Texto extraído:

▬▬▬▬▬▬▬▬▬▬

Mañana llevamos a Rojo a su servicio de 10,000 kms (qué rápido crecen, snif) y aún no me acostumbro a la dirección manual. Justo ayer, se me apagó dos veces de subida y pensé en el Almera, mi coche de señora, snif. A la primera pendejadita mecánica de Rojo y vuelvo por Almerita, bua.

lunes, 4 de febrero de 2013

Íbamos para Chapala, pero terminamos en el parque metropolitano


Traía ganas de charales y micheladas. Chapala, pensé. Les comuniqué mis alcohólicas intenciones a mi familia y aceptaron acompañarnos.  Así que el domingo, muy temprano (12:30) salimos rumbo al jalisquillo lago. Viajar con una niña de un año y dos perros tiene su grado de histeria. Silla, correa, pañales, bolsas, platos, biberones, juguetes. Por eso digo que era temprano.

Ir a Chapala al menos una vez al año, o a alguno de los pueblitos que están en la ribera, es obligación de todo tapatío.  Hasta la virgensita de zapopan va.  Pero yo no soy tapatía de nacimiento, así que la primera vez que fui al charcote fue en mi cumpleaños número 12.  Mi abuelo estaba de visita.  Tomamos una lancha hasta la isla de los camarones.  Yo llevaba vestido.  Más o menos a esa edad dejé de usar vestidos de niña. Mi mamá me los mandaba hacer con una amiga de mi abuela.  Aquel vestido era rosa y tenía un olán en el cuello, por lo que en la foto de la lancha, el aire levantó el olán y sólo se me ve media cara.  Comimos en un restaurant frente a lago y mi abuelo pagó unas canciones de mariachi.

▬▬▬▬▬▬▬▬▬▬

Tareas escritas:
1: Di si cada afirmación concuerda con el texto sobre Chapala y responde sí o no con la cita textual que lo decide. (a) El domingo salieron a las 12:30. (b) En el viaje llevaban tres perros. (c) El abuelo pagó canciones de mariachi.
2: Continúa el texto sobre Chapala a partir de su última oración.

Datos extraídos:
▬▬▬▬▬▬▬▬▬▬

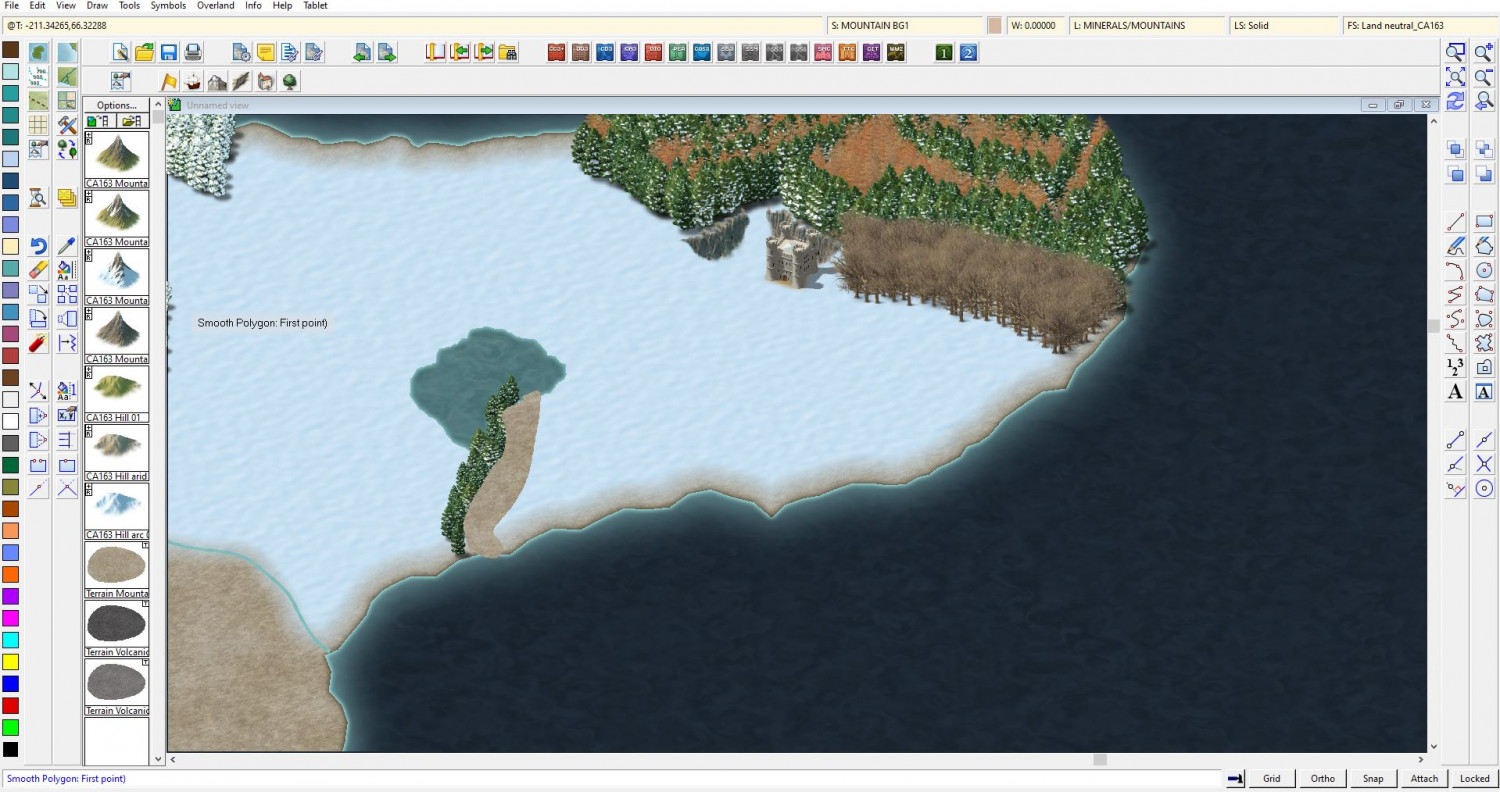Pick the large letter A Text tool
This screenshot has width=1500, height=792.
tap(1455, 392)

▬▬▬▬▬▬▬▬▬▬

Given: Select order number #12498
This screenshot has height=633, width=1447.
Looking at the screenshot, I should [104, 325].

▬▬▬▬▬▬▬▬▬▬

Respuestas por tarea:
1:
(a) Sí: "el domingo, muy temprano (12:30) salimos rumbo al jalisquillo lago."
(b) No: "Viajar con una niña de un año y dos perros tiene su grado de histeria."
(c) Sí: "mi abuelo pagó unas canciones de mariachi."

2:
En tercero de secundaria, fui a un retiro espiritual a un rancho de las monjas que está en Jocotepec, uno de los pueblitos de la laguna. Mis papás no me querían dejar ir a ese "retiro", pero yo, más por ir con mis amigas que por piadosa, insistí.  Cedieron y soltaron la lana para el viaje. A las monjas les gustaba hacernos llorar en los retiros. No era difícil. Bastaba con que le echaran sal a la herida de una compañerita (la que acababa de perder a su papá) o hablar de lo agradecidas que debemos estar con dios (por tener todos los días que comer) o simplemente con que nos asustaran con el infierno, para que el llanto se hiciera contagioso y cincuenta niñas comenzaran a berrear.  Ya saben, la mañosa técnica de compartir un sentimiento para "encontrar a dios" y luego darnos dulce.  Esa vez fue nieve de garrafa.  Yo no sabía qué eran las nieves de garrafa de jocotepec.  Así que cuando mis compañeritas se  enteraron, me vieron como extraterrestre chilanga.  Pero como nos sentíamos muy unidas por habernos limpiado los mocos con el mismo kleenex, no me agredieron y decidieron guiarme por el camino de las nieves de joco: pide barquillo y de dos sabores. Desde entonces, la de coco es mi favorito. 

Asistí a una prepa donde algunos de mis compañeritos eran riquillos.  Tenían casa de fin de semana en algún punto de la ribera de Chapala.  Por eso, conocí Ajijic y San Juan Cosalá. Ajijic es más nais.  Casas enormes, casi todas pintadas en colores fuertes y con hartas plantas. Alberca, jardinsote y asador. Además es english spoken y pet freindly.  Ajijic es uno de los lugares donde los gringos jubilados vienen a morirse.  Se organizan en grupos para bailar, leer e incluso, montan obras de teatro.  Gracias a ellos, el valor inmobiliario de la zona es alto.  En San Juan Cosalá casi no hay gringos y las calles son más polvosas. De lo que más me acuerdo es de un pan dulce delicioso.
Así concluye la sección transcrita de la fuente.